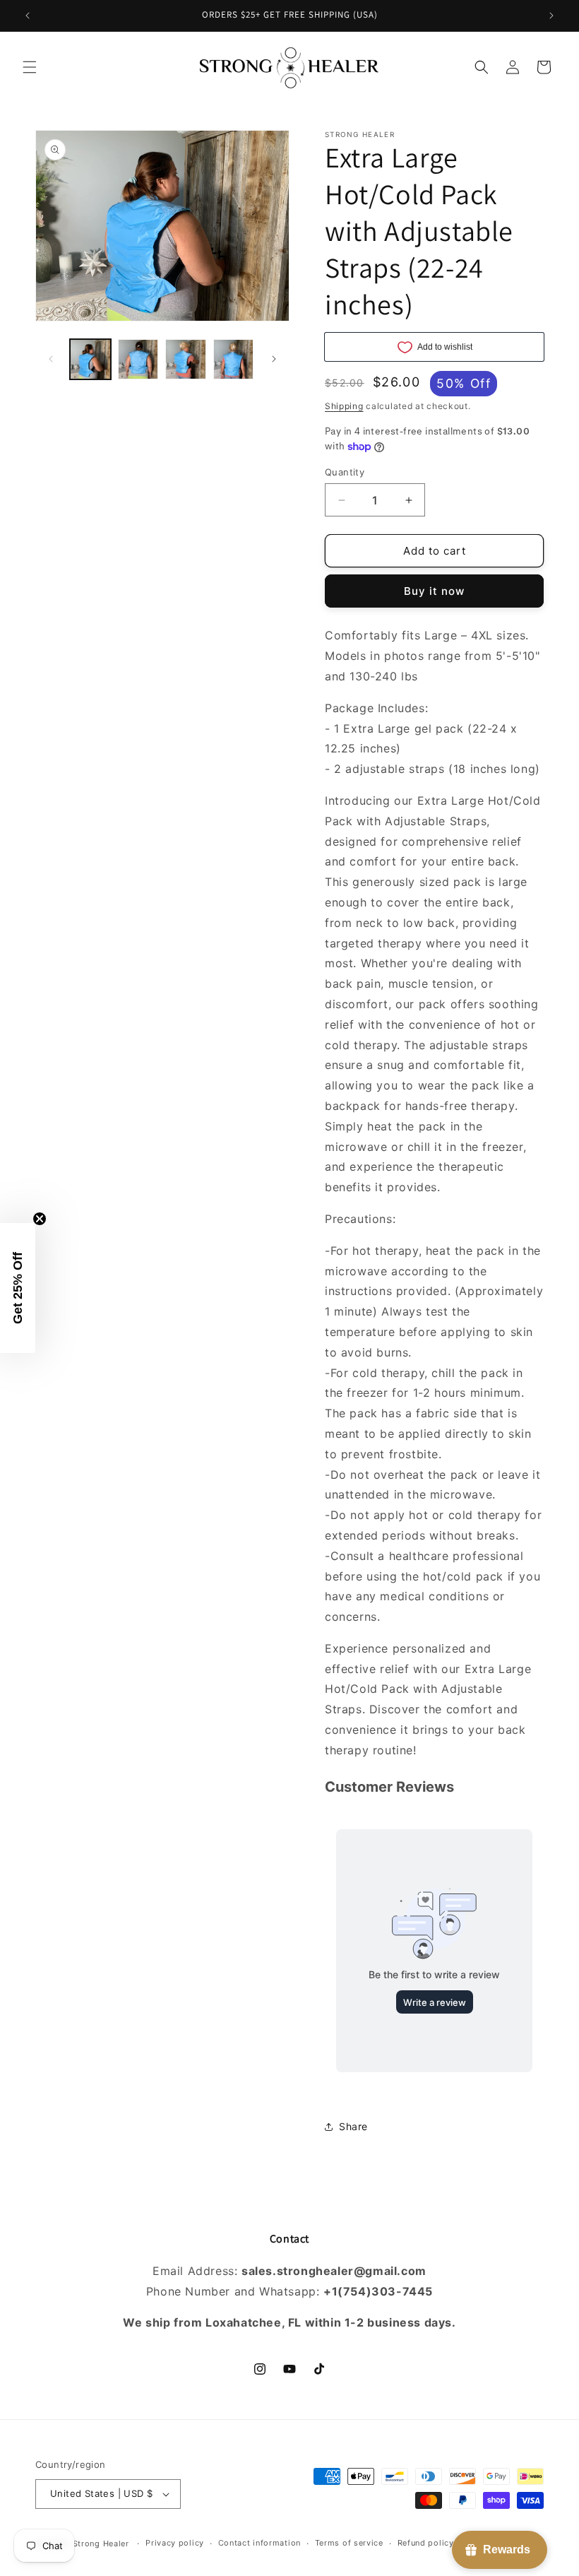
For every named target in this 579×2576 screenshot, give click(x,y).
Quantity (344, 472)
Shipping (344, 406)
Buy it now (434, 591)
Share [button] (353, 2126)
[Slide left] (50, 358)
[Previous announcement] (27, 15)
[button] (29, 67)
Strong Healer (102, 2543)
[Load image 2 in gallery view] (138, 359)
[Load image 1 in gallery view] (90, 359)
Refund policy (426, 2543)
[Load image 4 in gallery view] (233, 359)
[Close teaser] (39, 1219)
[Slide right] (274, 358)
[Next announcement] (551, 15)
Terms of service (349, 2543)
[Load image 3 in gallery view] (185, 359)
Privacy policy (174, 2543)
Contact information (259, 2543)
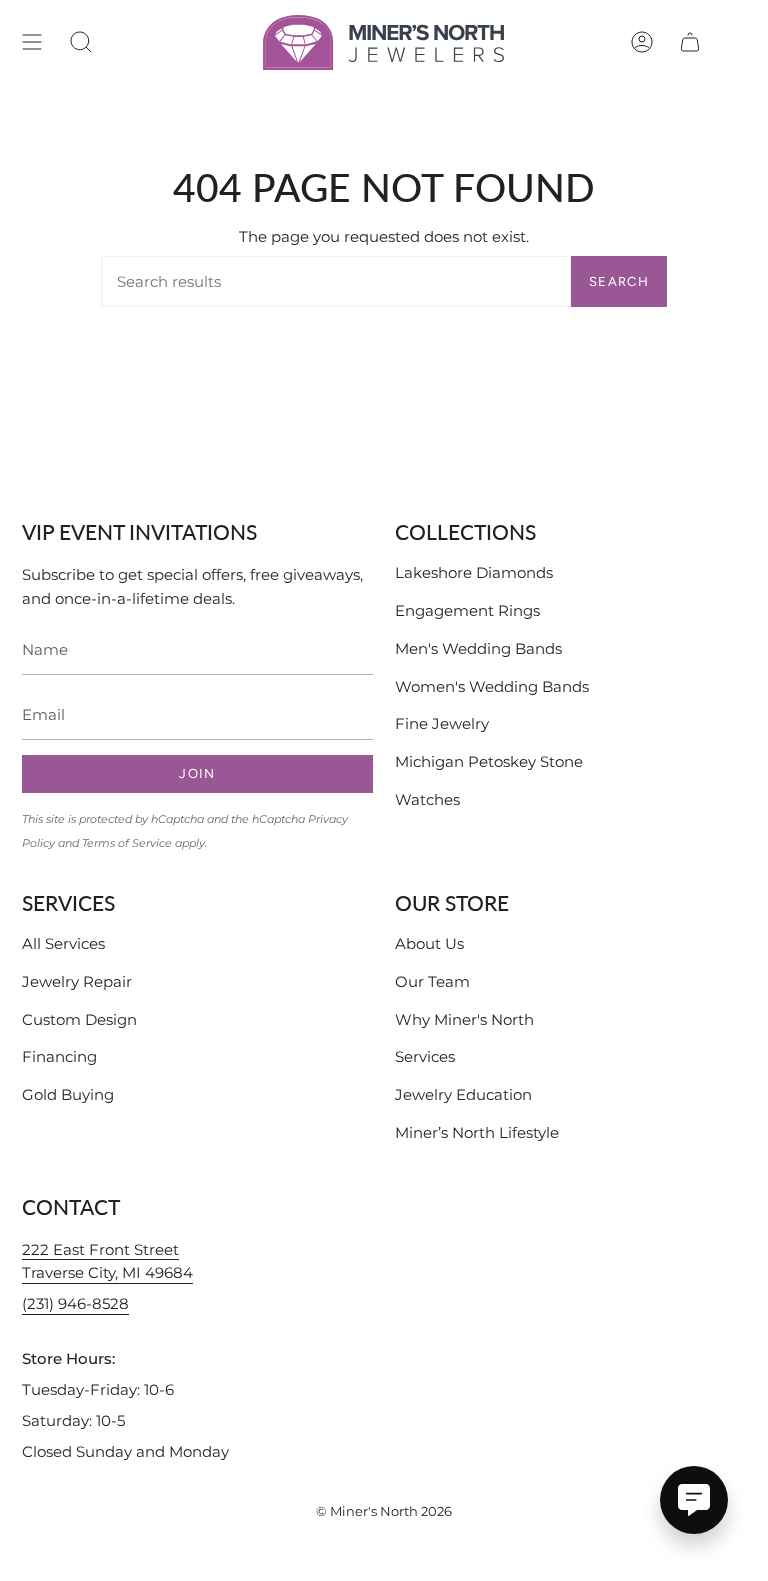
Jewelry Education (463, 1094)
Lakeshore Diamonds (474, 572)
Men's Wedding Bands (478, 648)
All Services (63, 943)
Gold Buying (68, 1094)
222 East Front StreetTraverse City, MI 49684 (107, 1261)
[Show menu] (32, 42)
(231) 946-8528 (75, 1303)
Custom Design (79, 1019)
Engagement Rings (467, 610)
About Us (429, 943)
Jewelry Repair (77, 981)
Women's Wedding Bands (492, 686)
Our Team (432, 981)
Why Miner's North (464, 1019)
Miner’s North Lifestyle (477, 1132)
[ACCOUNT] (642, 42)
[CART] (690, 42)
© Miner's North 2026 (384, 1511)
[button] (81, 42)
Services (425, 1056)
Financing (59, 1056)
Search (619, 281)
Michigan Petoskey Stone (489, 761)
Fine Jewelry (442, 723)
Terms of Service (127, 843)
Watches (427, 799)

════════════════════

DESCRIPTION OF THE TASK: Return the material from above in full, exactly as written, with the pictures omitted.

TASK RESPONSE:
For every named target in this 579×2576 screenshot, give click(x,y).
Quantity (344, 472)
Shipping (344, 406)
Buy it now (434, 591)
Share [button] (353, 2126)
[Slide left] (50, 358)
[Previous announcement] (27, 15)
[button] (29, 67)
Strong Healer (102, 2543)
[Load image 2 in gallery view] (138, 359)
[Load image 1 in gallery view] (90, 359)
Refund policy (426, 2543)
[Load image 4 in gallery view] (233, 359)
[Close teaser] (39, 1219)
[Slide right] (274, 358)
[Next announcement] (551, 15)
Terms of service (349, 2543)
[Load image 3 in gallery view] (185, 359)
Privacy policy (174, 2543)
Contact information (259, 2543)
Jewelry Education (463, 1094)
Lakeshore Diamonds (474, 572)
Men's Wedding Bands (478, 648)
All Services (63, 943)
Gold Buying (68, 1094)
222 East Front StreetTraverse City, MI 49684 (107, 1261)
[Show menu] (32, 42)
(231) 946-8528 (75, 1303)
Custom Design (79, 1019)
Engagement Rings (467, 610)
About Us (429, 943)
Jewelry Repair (77, 981)
Women's Wedding Bands (492, 686)
Our Team (432, 981)
Why Miner's North (464, 1019)
Miner’s North Lifestyle (477, 1132)
[ACCOUNT] (642, 42)
[CART] (690, 42)
© Miner's North 2026 (384, 1511)
[button] (81, 42)
Services (425, 1056)
Financing (59, 1056)
Search (619, 281)
Michigan Petoskey Stone (489, 761)
Fine Jewelry (442, 723)
Terms of Service (127, 843)
Watches (427, 799)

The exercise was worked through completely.